Dave Ashworth, Air Products and Chemicals director of e-business, says his company is pushing its e-commerce initiatives in multiple layers, all of which will integrate with the companys back-office system. For example, Air Products is streamlining its XML protocols — which provide a common framework for exchanging information over the Net — so that there is greater integration potential between the companys Enterprise Resource Planning systems and those of its partners. Add in Web-based collaboration tools and mobile and wireless applications, and, Ashworth says, the companys goal of “creating value for our customers and suppliers” through the Web is slowly becoming a reality. During the past 12 months, Air Products has done about $100 million in e-commerce. By 2003, the company wants to be doing $3 billion per year.
|
The adoption of Web-based commerce was inevitable in the energy and chemical industries, which have long been technocentric. Companies are pushing for tighter integration with their peers and customers, so they can “tie their customers into even tighter relationships,” says Richard Baxter, an analyst at energy consulting firm Pearl Street. By offering customers Web-based decision-support services and analytical tools, the companies not only provide good service, they get better visibility of their customers needs and can then better segment them into more distinctive groups, Baxter says.

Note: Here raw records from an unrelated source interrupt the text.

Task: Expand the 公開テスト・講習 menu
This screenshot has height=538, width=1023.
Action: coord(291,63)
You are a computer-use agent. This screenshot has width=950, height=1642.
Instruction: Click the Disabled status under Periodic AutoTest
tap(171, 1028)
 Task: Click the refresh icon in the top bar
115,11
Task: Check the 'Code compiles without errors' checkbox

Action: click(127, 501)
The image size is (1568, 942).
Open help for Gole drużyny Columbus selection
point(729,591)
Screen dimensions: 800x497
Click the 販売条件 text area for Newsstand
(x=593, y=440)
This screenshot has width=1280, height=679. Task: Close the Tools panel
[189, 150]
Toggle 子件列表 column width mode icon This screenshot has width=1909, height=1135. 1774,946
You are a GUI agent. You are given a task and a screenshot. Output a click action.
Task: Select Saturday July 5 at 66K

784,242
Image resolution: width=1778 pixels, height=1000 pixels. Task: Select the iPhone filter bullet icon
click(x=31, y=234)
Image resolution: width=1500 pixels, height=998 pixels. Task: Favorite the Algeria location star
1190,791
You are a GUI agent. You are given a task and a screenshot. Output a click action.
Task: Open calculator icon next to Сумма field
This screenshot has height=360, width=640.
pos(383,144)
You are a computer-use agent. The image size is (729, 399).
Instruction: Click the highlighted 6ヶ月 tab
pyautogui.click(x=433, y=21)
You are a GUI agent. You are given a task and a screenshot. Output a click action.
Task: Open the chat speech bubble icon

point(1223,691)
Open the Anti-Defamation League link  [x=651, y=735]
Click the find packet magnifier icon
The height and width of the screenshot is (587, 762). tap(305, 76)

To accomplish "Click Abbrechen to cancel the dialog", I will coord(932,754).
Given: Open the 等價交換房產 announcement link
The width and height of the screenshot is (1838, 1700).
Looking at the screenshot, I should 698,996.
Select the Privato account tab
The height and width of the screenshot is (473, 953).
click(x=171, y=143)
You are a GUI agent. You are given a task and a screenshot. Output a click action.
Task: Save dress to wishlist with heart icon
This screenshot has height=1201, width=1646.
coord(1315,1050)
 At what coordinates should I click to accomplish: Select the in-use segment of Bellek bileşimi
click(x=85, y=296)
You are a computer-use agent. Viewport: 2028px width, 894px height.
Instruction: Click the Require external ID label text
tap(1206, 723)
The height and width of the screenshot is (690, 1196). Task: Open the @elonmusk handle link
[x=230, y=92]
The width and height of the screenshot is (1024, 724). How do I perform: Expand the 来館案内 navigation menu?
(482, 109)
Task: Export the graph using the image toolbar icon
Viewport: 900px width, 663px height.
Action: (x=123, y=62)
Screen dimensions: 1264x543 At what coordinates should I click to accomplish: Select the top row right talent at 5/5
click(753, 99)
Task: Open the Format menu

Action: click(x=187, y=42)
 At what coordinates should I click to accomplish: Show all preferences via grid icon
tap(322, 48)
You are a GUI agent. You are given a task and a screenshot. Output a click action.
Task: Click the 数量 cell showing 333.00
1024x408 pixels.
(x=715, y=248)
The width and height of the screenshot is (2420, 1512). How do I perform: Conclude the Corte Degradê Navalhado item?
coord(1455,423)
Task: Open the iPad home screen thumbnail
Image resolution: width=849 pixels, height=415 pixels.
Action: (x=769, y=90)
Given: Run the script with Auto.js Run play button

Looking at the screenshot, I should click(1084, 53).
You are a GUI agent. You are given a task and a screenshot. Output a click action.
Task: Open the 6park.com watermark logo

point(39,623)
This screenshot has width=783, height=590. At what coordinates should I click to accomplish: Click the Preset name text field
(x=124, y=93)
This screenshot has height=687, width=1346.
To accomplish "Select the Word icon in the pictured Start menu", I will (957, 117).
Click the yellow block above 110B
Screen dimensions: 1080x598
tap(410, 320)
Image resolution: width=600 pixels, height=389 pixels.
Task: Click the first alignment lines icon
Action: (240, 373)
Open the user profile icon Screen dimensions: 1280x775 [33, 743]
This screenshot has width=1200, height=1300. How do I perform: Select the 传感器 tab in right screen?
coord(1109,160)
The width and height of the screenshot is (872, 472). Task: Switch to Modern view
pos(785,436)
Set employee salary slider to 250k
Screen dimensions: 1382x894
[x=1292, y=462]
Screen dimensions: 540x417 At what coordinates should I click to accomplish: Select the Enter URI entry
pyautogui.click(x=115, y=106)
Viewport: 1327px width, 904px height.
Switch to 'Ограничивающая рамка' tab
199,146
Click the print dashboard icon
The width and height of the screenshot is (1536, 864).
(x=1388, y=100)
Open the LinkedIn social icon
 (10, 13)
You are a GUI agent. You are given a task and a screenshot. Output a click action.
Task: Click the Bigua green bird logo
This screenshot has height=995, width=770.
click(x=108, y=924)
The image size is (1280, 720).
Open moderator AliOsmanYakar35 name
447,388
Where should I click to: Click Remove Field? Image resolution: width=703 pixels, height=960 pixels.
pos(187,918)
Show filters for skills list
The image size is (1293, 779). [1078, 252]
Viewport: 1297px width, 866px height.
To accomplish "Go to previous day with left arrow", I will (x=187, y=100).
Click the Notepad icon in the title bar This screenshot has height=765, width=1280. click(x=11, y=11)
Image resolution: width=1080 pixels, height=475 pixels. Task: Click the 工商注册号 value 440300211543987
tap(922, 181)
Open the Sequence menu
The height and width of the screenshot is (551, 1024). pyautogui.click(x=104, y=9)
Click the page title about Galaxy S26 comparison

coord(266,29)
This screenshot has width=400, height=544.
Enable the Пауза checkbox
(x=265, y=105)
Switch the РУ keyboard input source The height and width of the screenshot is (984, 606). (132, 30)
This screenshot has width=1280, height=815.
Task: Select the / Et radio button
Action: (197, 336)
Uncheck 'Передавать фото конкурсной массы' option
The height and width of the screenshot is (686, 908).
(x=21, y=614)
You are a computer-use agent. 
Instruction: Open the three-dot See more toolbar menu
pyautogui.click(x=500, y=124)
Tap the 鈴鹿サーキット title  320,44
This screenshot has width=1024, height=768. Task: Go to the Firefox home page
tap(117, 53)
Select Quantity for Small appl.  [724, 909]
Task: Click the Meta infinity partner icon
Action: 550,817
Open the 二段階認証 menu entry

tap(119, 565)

Segmenting customers and allowing them to order products more easily is one of the main goals for Tom Fannon, director of e-commerce of Ashland Distribution, a subsidiary of chemical giant Ashland. Each online customer gets a customized template with information on products the customer has ordered in the past. The goal, Fannon says, is to allow customers to just “enter the quantities they need and hit submit. It reduces the need to search through the catalog, because the template is automatically created for you.” The Web-based ordering lowers costs for Ashland because it reduces the amount of clerical staff needed to process each transaction.
Blake Young, president of Dynegy Global Technology, a subsidiary of energy services and trading firm Dynegy, says the companys customers are “clamoring for as much information as we can give them.” But all of the data generated by Dynegys online trading operation, Dynegydirect, has required the company to push for faster integration of its trading business with its back-office operations.
Dynegys goal is to have what Young call “zero touch processing” for each transaction. That integration, Young says, will allow Dynegy to cap the costs associated with doing more trading. With the integration in place, “we can pick up business from smaller customers without adding cost. Its technology that is driving those efficiencies,” Young says.